_EXTRACT TO READ_
______________________________
Secondary variant analysis was specifically performed to identify clinically significant variants in the HBB, HFE, TFR2, SLC40A1 (Ferroportin) genes. A locus specific database named, HbVar, was used to correlate the genotype and phenotype data for human Hemoglobin Variants and Thalassemia Mutations.

MRI

A Siemens 1.5 T MRI scanner was used with an echo time (TE) of 1.3 ms and a response time of 200 ms. The slice thickness used in the MRI T2* was 10 mm with matrix size 2.7 × 10 mm. Fat suppression was not used. Multiple TEs were obtained in single breath hold for both liver iron concentration (LIC) and myocardial iron concentration (MIC). Decay curves were generated by a universal exponential decay formula. LIC calculation was based on Hankins et al. 2009 and MRI T2* was converted to reciprocal R2* by the mathematical formula R2* (Hz) = 1000/T2 (ms), and truncation model was applied [14]. T2* axial images were obtained for LIC. Mid ventricular short axis view was taken for MIC with electrocardiogramme gating. MIC calculation was based on Carpenter JP et al. 2011 [15]. Multiple TEs were taken from the inter ventricular septum. All the studies were done by one MRI technician without general anaesthesia or any mode of sedation. Free breathing technique was used in some patients who couldn’t cooperate adequately with breath holding.
______________________________
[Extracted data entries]
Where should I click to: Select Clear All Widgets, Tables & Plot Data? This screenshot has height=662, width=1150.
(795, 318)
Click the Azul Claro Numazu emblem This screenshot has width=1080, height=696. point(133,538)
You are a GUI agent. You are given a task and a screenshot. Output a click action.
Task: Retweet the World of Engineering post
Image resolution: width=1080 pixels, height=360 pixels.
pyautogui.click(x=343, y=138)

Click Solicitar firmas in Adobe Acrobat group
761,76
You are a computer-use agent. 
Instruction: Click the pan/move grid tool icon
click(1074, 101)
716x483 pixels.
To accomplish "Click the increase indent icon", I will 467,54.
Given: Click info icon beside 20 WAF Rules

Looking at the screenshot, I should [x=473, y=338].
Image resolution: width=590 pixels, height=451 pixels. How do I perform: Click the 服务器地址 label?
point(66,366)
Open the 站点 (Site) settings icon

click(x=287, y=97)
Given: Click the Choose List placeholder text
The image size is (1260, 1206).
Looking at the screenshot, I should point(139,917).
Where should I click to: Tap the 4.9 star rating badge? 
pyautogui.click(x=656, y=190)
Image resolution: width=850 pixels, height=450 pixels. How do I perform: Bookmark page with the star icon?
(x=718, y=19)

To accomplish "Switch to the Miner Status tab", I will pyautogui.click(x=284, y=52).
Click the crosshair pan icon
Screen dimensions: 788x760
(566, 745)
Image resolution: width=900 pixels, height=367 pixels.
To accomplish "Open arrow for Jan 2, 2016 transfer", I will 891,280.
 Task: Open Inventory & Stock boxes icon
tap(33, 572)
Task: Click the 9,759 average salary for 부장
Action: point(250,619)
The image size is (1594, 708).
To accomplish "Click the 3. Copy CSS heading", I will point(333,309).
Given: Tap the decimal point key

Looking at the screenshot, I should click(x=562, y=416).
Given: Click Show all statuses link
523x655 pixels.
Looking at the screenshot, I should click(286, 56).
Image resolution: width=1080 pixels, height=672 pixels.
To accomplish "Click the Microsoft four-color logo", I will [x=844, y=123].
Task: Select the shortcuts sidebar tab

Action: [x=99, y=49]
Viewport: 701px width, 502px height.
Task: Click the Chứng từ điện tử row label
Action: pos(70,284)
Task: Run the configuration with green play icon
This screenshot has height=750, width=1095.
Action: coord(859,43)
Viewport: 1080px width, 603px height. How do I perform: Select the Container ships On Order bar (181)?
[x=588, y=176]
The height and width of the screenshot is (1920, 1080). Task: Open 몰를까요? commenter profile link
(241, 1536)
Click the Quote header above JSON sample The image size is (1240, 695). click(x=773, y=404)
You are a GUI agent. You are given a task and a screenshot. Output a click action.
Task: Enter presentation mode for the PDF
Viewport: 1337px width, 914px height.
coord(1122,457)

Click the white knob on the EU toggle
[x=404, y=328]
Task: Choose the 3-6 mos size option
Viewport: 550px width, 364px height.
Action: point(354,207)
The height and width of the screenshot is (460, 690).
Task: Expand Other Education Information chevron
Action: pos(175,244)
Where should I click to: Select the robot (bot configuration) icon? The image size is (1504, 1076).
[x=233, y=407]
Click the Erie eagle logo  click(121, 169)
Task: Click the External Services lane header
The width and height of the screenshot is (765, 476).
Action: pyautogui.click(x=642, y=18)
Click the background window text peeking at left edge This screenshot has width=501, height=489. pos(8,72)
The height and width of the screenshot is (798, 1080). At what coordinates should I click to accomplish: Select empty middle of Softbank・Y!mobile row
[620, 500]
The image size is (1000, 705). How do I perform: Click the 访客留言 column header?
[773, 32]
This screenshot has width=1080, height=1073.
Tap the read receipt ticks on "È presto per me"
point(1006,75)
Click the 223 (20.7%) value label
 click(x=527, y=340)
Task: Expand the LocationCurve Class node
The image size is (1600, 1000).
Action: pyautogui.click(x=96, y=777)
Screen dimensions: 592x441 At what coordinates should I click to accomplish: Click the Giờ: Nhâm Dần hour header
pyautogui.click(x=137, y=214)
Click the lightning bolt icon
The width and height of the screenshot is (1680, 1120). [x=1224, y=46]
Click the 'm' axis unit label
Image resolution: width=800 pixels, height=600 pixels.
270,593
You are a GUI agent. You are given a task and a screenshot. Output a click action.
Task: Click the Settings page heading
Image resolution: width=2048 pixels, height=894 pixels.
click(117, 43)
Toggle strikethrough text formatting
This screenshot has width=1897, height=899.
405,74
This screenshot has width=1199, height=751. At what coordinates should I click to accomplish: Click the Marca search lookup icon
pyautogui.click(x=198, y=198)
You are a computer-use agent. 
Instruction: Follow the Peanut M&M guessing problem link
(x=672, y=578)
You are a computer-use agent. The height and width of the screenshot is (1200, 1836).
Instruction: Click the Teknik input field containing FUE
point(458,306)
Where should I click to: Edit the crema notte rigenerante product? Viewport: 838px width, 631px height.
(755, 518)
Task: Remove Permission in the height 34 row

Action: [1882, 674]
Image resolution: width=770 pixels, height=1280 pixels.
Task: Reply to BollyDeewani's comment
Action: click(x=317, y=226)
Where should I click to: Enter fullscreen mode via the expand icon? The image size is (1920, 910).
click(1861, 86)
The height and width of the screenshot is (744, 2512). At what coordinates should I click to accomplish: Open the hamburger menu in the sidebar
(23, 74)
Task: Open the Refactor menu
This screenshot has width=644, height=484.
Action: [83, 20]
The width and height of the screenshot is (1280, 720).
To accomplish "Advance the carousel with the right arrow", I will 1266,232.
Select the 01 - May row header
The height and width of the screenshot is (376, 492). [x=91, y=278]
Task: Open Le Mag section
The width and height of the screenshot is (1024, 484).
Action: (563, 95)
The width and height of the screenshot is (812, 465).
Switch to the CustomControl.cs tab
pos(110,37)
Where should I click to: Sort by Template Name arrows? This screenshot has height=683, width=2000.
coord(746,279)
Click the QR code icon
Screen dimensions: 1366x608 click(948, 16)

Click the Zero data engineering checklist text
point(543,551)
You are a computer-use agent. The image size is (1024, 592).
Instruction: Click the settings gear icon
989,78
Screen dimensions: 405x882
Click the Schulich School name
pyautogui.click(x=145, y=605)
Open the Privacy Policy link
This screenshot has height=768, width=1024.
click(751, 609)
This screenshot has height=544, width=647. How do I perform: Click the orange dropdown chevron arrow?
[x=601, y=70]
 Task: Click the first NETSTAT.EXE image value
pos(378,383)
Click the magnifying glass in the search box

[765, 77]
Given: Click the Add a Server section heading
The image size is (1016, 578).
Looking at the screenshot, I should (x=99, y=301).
______________________________
_PARTS OF THE EXERCISE_
A) Set down the portion of the methods extract that runs from "Secondary variant analysis" to "and Thalassemia Mutations.", without altering any wording.
B) In the methods extract, what slice thickness was used in the MRI T2*?
The data given above are separate material and stand apart from the methods extract.

_ANSWERS BY ITEM_
A)
Secondary variant analysis was specifically performed to identify clinically significant variants in the HBB, HFE, TFR2, SLC40A1 (Ferroportin) genes. A locus specific database named, HbVar, was used to correlate the genotype and phenotype data for human Hemoglobin Variants and Thalassemia Mutations.

B) 10 mm.